Model of ANKLE2-mediated dysregulation of asymmetric division in neural progenitor cells, leading to microcephaly. (A) During brain development, neural progenitor cells (NPCs) divide asymmetrically, giving rise to two daughter cells: one cell acquires a neuronal fate (neuron) and the other is retained as a NPC. These different daughter cell fates are brought about by the polarization of fate-determining factors in NPCs across the metaphase plate. Thus, this process depends on the alignment of cell polarity with the mitotic spindle and is required for proper neurogenesis and brain development. (B) In ANKLE2-deficient cells the polarity of cell fate factors becomes misaligned relative to the mitotic spindle. The resulting dysregulation of NPC polarity leads to a reduction in neuronal cell numbers generated during neurogenesis, an effect that is compounded by increased apoptosis and decreased cell division, resulting in microcephaly.

Fig. 4.

Pathogenic mutations in human ANKLE2 associated with primary congenital microcephaly.
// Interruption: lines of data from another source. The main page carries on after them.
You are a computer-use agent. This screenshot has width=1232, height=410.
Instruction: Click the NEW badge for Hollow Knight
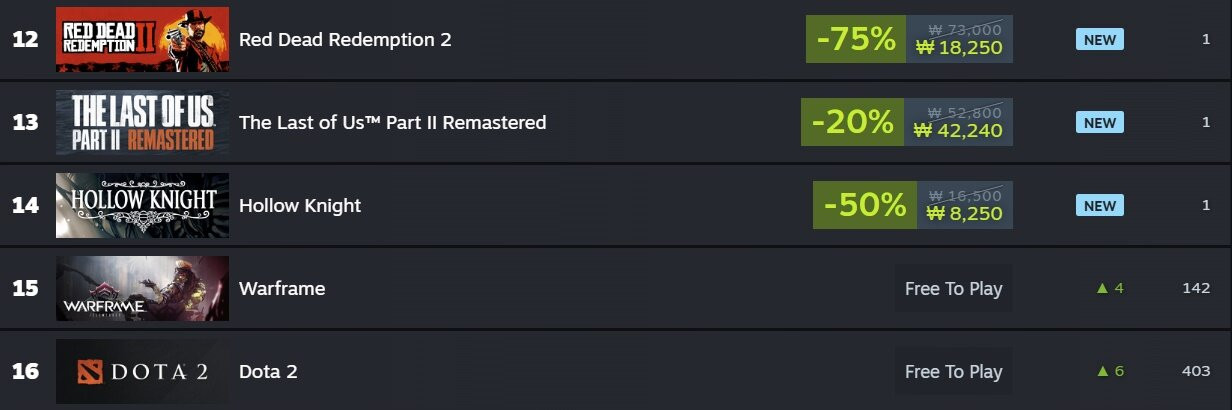[1100, 205]
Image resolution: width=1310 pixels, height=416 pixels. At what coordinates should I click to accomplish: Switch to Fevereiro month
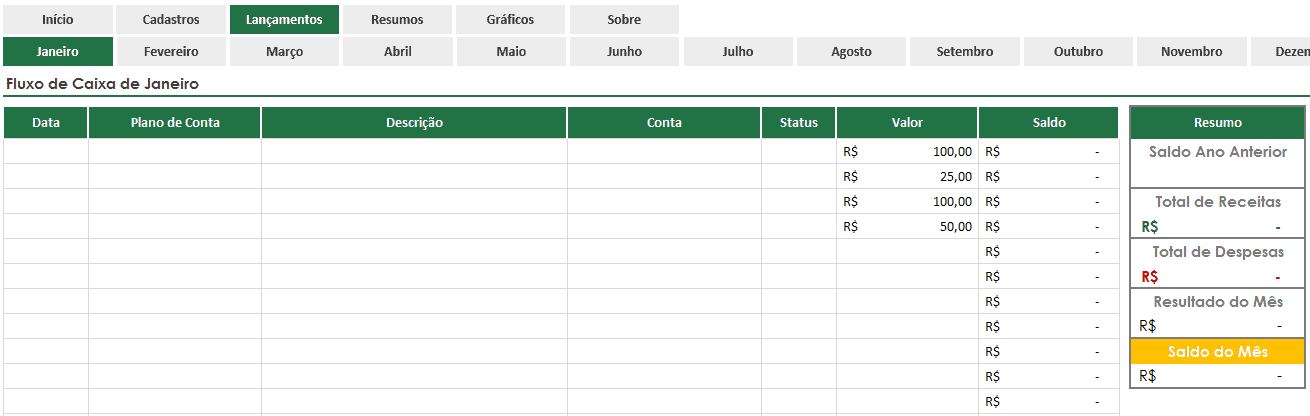(x=171, y=52)
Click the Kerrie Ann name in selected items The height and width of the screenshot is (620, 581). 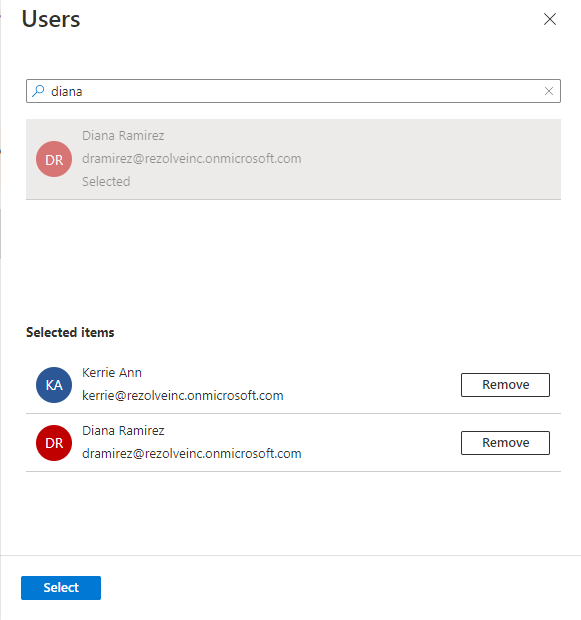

Schematic of human ANKLE2 protein structure showing sites of known pathogenic mutations, as originally described (Yamamoto et al., 2014; Link et al., 2019; Shaheen et al., 2019; Masih et al., 2022; Thomas et al., 2022). Point mutations leading to missense mutations are shown in black, mutations leading to protein truncations are shown in red. G510* indicates a hypothetical splicing mutation that leads to a premature protein termination (c.1421-1G>C), as identified in a compound heterozygous individual together with the A109P point mutation (Link et al., 2019). Allele combinations are listed in Table 1.

Fig. 5.

Zika virus (ZIKV) NS4A inhibits ANKLE2 and causes similar pathogenic outcomes. During mitosis, ANKLE2 interacts with BAF, VRK1 and PP2A to regulate nuclear envelope dynamics. During asymmetric cell division the ANKLE2-VRK1 pathway is crucial for establishing proper cell polarity. (A) Zika virus (ZIKV) NS4A interacts with ANKLE2 and inhibits its function to cause microcephaly. (B) Top row: Simplified schematic showing normal development of human brain (left) compared to microcephaly arising from dysfunction ANKLE2 (middle) or from congenital Zika syndrome (top). Middle and bottom rows: The mirrored ‘small brain’ phenotype in larval Drosophila brain (middle) and respective defects in asymmetric neuroblast division (bottom).